Line by line, copy the records below exactly.
== Segment start ==
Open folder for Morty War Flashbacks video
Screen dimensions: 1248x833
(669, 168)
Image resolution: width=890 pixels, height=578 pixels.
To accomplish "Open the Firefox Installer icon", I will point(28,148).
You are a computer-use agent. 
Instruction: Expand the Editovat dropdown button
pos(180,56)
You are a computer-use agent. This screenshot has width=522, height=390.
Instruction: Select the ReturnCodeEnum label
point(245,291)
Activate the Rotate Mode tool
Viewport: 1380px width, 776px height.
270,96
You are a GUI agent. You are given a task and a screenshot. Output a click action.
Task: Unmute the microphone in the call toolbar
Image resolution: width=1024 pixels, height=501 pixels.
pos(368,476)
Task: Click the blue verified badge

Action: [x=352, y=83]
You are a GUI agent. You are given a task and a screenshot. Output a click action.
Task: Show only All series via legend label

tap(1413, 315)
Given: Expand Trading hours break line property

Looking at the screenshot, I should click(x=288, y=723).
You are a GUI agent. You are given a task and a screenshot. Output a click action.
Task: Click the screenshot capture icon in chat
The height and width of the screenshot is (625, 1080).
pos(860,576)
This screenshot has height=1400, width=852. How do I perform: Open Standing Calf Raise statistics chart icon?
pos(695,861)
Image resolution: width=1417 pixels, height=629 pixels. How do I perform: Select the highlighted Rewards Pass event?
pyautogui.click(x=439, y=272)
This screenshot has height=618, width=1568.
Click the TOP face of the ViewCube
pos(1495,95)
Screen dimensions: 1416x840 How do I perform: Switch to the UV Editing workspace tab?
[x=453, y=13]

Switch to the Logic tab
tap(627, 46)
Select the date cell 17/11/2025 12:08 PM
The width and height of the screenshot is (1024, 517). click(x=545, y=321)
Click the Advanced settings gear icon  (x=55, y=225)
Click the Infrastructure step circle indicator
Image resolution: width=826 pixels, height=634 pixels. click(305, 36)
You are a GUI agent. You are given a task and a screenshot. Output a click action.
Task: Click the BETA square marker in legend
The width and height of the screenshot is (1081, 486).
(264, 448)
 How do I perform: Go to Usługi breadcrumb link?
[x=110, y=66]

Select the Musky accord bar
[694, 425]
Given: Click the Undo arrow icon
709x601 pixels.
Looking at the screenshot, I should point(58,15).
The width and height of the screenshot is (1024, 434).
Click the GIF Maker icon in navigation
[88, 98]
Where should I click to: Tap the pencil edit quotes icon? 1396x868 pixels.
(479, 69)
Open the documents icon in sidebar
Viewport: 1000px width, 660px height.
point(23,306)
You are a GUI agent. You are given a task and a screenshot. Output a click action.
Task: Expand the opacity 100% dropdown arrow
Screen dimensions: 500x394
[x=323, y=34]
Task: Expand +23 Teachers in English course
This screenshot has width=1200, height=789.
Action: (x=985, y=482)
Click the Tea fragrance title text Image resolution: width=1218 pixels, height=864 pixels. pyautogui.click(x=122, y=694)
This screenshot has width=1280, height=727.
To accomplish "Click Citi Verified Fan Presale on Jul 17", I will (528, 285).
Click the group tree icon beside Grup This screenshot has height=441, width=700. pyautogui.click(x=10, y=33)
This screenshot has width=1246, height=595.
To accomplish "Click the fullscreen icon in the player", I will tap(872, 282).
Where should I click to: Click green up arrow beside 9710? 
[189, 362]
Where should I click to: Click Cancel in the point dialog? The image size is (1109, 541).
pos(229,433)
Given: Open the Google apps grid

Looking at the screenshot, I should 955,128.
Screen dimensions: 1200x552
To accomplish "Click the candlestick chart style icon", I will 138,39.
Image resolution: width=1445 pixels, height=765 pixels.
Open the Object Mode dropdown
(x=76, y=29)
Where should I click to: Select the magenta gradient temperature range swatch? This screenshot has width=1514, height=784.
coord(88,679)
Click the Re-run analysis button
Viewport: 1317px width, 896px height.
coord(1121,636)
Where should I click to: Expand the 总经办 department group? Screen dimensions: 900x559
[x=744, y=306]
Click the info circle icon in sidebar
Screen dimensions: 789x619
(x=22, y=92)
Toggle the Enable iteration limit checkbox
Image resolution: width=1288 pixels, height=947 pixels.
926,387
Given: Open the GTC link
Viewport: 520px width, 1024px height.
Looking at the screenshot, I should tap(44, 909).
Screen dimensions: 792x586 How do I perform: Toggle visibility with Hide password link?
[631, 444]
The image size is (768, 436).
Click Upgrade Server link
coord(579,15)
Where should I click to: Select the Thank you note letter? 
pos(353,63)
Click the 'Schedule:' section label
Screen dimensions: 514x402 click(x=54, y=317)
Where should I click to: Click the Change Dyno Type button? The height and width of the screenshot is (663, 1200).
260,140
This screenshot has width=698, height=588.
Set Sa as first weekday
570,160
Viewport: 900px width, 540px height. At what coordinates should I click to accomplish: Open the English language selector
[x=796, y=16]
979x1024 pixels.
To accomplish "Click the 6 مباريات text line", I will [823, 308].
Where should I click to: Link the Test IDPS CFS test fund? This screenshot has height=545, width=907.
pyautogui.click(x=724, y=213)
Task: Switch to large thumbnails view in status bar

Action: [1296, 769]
== Segment end ==
### The answer
Open folder for Morty War Flashbacks video
Screen dimensions: 1248x833
(669, 168)
Image resolution: width=890 pixels, height=578 pixels.
To accomplish "Open the Firefox Installer icon", I will point(28,148).
You are a computer-use agent. 
Instruction: Expand the Editovat dropdown button
pos(180,56)
You are a computer-use agent. This screenshot has width=522, height=390.
Instruction: Select the ReturnCodeEnum label
point(245,291)
Activate the Rotate Mode tool
Viewport: 1380px width, 776px height.
270,96
You are a GUI agent. You are given a task and a screenshot. Output a click action.
Task: Unmute the microphone in the call toolbar
Image resolution: width=1024 pixels, height=501 pixels.
pos(368,476)
Task: Click the blue verified badge

Action: [x=352, y=83]
You are a GUI agent. You are given a task and a screenshot. Output a click action.
Task: Show only All series via legend label

tap(1413, 315)
Given: Expand Trading hours break line property

Looking at the screenshot, I should click(x=288, y=723).
You are a GUI agent. You are given a task and a screenshot. Output a click action.
Task: Click the screenshot capture icon in chat
The height and width of the screenshot is (625, 1080).
pos(860,576)
This screenshot has height=1400, width=852. How do I perform: Open Standing Calf Raise statistics chart icon?
pos(695,861)
Image resolution: width=1417 pixels, height=629 pixels. How do I perform: Select the highlighted Rewards Pass event?
pyautogui.click(x=439, y=272)
This screenshot has height=618, width=1568.
Click the TOP face of the ViewCube
pos(1495,95)
Screen dimensions: 1416x840 How do I perform: Switch to the UV Editing workspace tab?
[x=453, y=13]

Switch to the Logic tab
tap(627, 46)
Select the date cell 17/11/2025 12:08 PM
The width and height of the screenshot is (1024, 517). click(x=545, y=321)
Click the Advanced settings gear icon  (x=55, y=225)
Click the Infrastructure step circle indicator
Image resolution: width=826 pixels, height=634 pixels. click(305, 36)
You are a GUI agent. You are given a task and a screenshot. Output a click action.
Task: Click the BETA square marker in legend
The width and height of the screenshot is (1081, 486).
(264, 448)
 How do I perform: Go to Usługi breadcrumb link?
[x=110, y=66]

Select the Musky accord bar
[694, 425]
Given: Click the Undo arrow icon
709x601 pixels.
Looking at the screenshot, I should point(58,15).
The width and height of the screenshot is (1024, 434).
Click the GIF Maker icon in navigation
[88, 98]
Where should I click to: Tap the pencil edit quotes icon? 1396x868 pixels.
(479, 69)
Open the documents icon in sidebar
Viewport: 1000px width, 660px height.
point(23,306)
You are a GUI agent. You are given a task and a screenshot. Output a click action.
Task: Expand the opacity 100% dropdown arrow
Screen dimensions: 500x394
[x=323, y=34]
Task: Expand +23 Teachers in English course
This screenshot has width=1200, height=789.
Action: (x=985, y=482)
Click the Tea fragrance title text Image resolution: width=1218 pixels, height=864 pixels. pyautogui.click(x=122, y=694)
This screenshot has width=1280, height=727.
To accomplish "Click Citi Verified Fan Presale on Jul 17", I will (528, 285).
Click the group tree icon beside Grup This screenshot has height=441, width=700. pyautogui.click(x=10, y=33)
This screenshot has width=1246, height=595.
To accomplish "Click the fullscreen icon in the player", I will tap(872, 282).
Where should I click to: Click green up arrow beside 9710? 
[189, 362]
Where should I click to: Click Cancel in the point dialog? The image size is (1109, 541).
pos(229,433)
Given: Open the Google apps grid

Looking at the screenshot, I should 955,128.
Screen dimensions: 1200x552
To accomplish "Click the candlestick chart style icon", I will 138,39.
Image resolution: width=1445 pixels, height=765 pixels.
Open the Object Mode dropdown
(x=76, y=29)
Where should I click to: Select the magenta gradient temperature range swatch? This screenshot has width=1514, height=784.
coord(88,679)
Click the Re-run analysis button
Viewport: 1317px width, 896px height.
coord(1121,636)
Where should I click to: Expand the 总经办 department group? Screen dimensions: 900x559
[x=744, y=306]
Click the info circle icon in sidebar
Screen dimensions: 789x619
(x=22, y=92)
Toggle the Enable iteration limit checkbox
Image resolution: width=1288 pixels, height=947 pixels.
926,387
Given: Open the GTC link
Viewport: 520px width, 1024px height.
Looking at the screenshot, I should tap(44, 909).
Screen dimensions: 792x586 How do I perform: Toggle visibility with Hide password link?
[631, 444]
The image size is (768, 436).
Click Upgrade Server link
coord(579,15)
Where should I click to: Select the Thank you note letter? 
pos(353,63)
Click the 'Schedule:' section label
Screen dimensions: 514x402 click(x=54, y=317)
Where should I click to: Click the Change Dyno Type button? The height and width of the screenshot is (663, 1200).
260,140
This screenshot has width=698, height=588.
Set Sa as first weekday
570,160
Viewport: 900px width, 540px height. At what coordinates should I click to accomplish: Open the English language selector
[x=796, y=16]
979x1024 pixels.
To accomplish "Click the 6 مباريات text line", I will [823, 308].
Where should I click to: Link the Test IDPS CFS test fund? This screenshot has height=545, width=907.
pyautogui.click(x=724, y=213)
Task: Switch to large thumbnails view in status bar

Action: [1296, 769]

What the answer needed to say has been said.